RECORDS SHOWN:
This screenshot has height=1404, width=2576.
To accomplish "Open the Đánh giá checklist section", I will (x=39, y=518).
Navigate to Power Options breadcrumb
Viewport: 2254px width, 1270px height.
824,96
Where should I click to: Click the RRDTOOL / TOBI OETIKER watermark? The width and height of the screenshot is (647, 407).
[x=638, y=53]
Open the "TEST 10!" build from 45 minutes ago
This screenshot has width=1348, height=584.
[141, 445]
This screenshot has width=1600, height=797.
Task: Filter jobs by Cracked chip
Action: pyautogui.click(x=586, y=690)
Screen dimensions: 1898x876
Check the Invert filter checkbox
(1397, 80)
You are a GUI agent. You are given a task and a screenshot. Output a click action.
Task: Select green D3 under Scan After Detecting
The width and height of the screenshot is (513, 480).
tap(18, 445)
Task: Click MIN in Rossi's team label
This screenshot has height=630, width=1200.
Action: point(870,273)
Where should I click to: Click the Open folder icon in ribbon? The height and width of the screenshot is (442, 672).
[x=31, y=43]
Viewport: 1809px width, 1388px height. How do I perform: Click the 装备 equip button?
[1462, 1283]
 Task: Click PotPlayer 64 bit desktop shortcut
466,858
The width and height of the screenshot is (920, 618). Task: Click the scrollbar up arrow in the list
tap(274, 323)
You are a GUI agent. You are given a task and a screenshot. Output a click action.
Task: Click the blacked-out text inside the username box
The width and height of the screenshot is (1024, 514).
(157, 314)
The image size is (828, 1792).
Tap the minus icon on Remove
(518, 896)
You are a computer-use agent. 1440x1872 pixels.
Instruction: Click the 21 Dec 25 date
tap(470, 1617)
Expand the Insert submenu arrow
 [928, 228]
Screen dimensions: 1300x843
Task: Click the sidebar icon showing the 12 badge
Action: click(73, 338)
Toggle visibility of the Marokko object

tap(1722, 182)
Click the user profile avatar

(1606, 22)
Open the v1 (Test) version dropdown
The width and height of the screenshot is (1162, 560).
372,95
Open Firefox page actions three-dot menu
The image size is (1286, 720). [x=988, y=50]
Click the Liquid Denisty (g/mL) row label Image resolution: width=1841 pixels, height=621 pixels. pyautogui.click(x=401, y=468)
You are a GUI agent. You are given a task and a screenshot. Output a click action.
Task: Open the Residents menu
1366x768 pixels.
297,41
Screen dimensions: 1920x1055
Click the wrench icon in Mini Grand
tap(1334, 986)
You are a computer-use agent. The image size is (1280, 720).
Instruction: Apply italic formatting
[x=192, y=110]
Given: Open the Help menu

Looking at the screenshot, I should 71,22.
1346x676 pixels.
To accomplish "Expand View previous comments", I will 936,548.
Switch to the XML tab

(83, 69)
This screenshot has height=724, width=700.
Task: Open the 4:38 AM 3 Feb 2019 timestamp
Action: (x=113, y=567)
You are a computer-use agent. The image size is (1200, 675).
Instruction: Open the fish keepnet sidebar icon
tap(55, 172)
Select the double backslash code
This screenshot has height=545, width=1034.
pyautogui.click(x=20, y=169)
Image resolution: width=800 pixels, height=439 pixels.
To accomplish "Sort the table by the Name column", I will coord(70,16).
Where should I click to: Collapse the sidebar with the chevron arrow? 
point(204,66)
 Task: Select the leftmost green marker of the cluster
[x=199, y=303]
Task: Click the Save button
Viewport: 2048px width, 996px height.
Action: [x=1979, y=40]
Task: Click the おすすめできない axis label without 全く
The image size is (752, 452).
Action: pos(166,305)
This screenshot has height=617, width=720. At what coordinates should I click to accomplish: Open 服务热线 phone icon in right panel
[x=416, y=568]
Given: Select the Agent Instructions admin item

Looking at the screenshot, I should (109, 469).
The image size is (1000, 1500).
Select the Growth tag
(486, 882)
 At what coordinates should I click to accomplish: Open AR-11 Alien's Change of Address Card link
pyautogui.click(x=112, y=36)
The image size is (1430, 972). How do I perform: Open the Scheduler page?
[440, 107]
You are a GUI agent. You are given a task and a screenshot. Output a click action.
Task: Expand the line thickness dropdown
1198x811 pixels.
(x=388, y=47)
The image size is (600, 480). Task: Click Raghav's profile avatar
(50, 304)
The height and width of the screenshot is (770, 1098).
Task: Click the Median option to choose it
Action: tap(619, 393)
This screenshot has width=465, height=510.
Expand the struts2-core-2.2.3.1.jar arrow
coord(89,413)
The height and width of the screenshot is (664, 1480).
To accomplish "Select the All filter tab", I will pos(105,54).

WHAT IS EXPECTED: Print the full listing, word for word.

OUTPUT:
This screenshot has height=1404, width=2576.
To accomplish "Open the Đánh giá checklist section", I will (x=39, y=518).
Navigate to Power Options breadcrumb
Viewport: 2254px width, 1270px height.
824,96
Where should I click to: Click the RRDTOOL / TOBI OETIKER watermark? The width and height of the screenshot is (647, 407).
[x=638, y=53]
Open the "TEST 10!" build from 45 minutes ago
This screenshot has width=1348, height=584.
[141, 445]
This screenshot has width=1600, height=797.
Task: Filter jobs by Cracked chip
Action: pyautogui.click(x=586, y=690)
Screen dimensions: 1898x876
Check the Invert filter checkbox
(1397, 80)
You are a GUI agent. You are given a task and a screenshot. Output a click action.
Task: Select green D3 under Scan After Detecting
The width and height of the screenshot is (513, 480).
tap(18, 445)
Task: Click MIN in Rossi's team label
This screenshot has height=630, width=1200.
Action: point(870,273)
Where should I click to: Click the Open folder icon in ribbon? The height and width of the screenshot is (442, 672).
[x=31, y=43]
Viewport: 1809px width, 1388px height. How do I perform: Click the 装备 equip button?
[1462, 1283]
 Task: Click PotPlayer 64 bit desktop shortcut
466,858
The width and height of the screenshot is (920, 618). Task: Click the scrollbar up arrow in the list
tap(274, 323)
You are a GUI agent. You are given a task and a screenshot. Output a click action.
Task: Click the blacked-out text inside the username box
The width and height of the screenshot is (1024, 514).
(157, 314)
The image size is (828, 1792).
Tap the minus icon on Remove
(518, 896)
You are a computer-use agent. 1440x1872 pixels.
Instruction: Click the 21 Dec 25 date
tap(470, 1617)
Expand the Insert submenu arrow
 [928, 228]
Screen dimensions: 1300x843
Task: Click the sidebar icon showing the 12 badge
Action: click(73, 338)
Toggle visibility of the Marokko object

tap(1722, 182)
Click the user profile avatar

(1606, 22)
Open the v1 (Test) version dropdown
The width and height of the screenshot is (1162, 560).
372,95
Open Firefox page actions three-dot menu
The image size is (1286, 720). [x=988, y=50]
Click the Liquid Denisty (g/mL) row label Image resolution: width=1841 pixels, height=621 pixels. pyautogui.click(x=401, y=468)
You are a GUI agent. You are given a task and a screenshot. Output a click action.
Task: Open the Residents menu
1366x768 pixels.
297,41
Screen dimensions: 1920x1055
Click the wrench icon in Mini Grand
tap(1334, 986)
You are a computer-use agent. The image size is (1280, 720).
Instruction: Apply italic formatting
[x=192, y=110]
Given: Open the Help menu

Looking at the screenshot, I should 71,22.
1346x676 pixels.
To accomplish "Expand View previous comments", I will 936,548.
Switch to the XML tab

(83, 69)
This screenshot has height=724, width=700.
Task: Open the 4:38 AM 3 Feb 2019 timestamp
Action: (x=113, y=567)
You are a computer-use agent. The image size is (1200, 675).
Instruction: Open the fish keepnet sidebar icon
tap(55, 172)
Select the double backslash code
This screenshot has height=545, width=1034.
pyautogui.click(x=20, y=169)
Image resolution: width=800 pixels, height=439 pixels.
To accomplish "Sort the table by the Name column", I will coord(70,16).
Where should I click to: Collapse the sidebar with the chevron arrow? 
point(204,66)
 Task: Select the leftmost green marker of the cluster
[x=199, y=303]
Task: Click the Save button
Viewport: 2048px width, 996px height.
Action: [x=1979, y=40]
Task: Click the おすすめできない axis label without 全く
The image size is (752, 452).
Action: pos(166,305)
This screenshot has height=617, width=720. At what coordinates should I click to accomplish: Open 服务热线 phone icon in right panel
[x=416, y=568]
Given: Select the Agent Instructions admin item

Looking at the screenshot, I should (109, 469).
The image size is (1000, 1500).
Select the Growth tag
(486, 882)
 At what coordinates should I click to accomplish: Open AR-11 Alien's Change of Address Card link
pyautogui.click(x=112, y=36)
The image size is (1430, 972). How do I perform: Open the Scheduler page?
[440, 107]
You are a GUI agent. You are given a task and a screenshot. Output a click action.
Task: Expand the line thickness dropdown
1198x811 pixels.
(x=388, y=47)
The image size is (600, 480). Task: Click Raghav's profile avatar
(50, 304)
The height and width of the screenshot is (770, 1098).
Task: Click the Median option to choose it
Action: tap(619, 393)
This screenshot has width=465, height=510.
Expand the struts2-core-2.2.3.1.jar arrow
coord(89,413)
The height and width of the screenshot is (664, 1480).
To accomplish "Select the All filter tab", I will pos(105,54).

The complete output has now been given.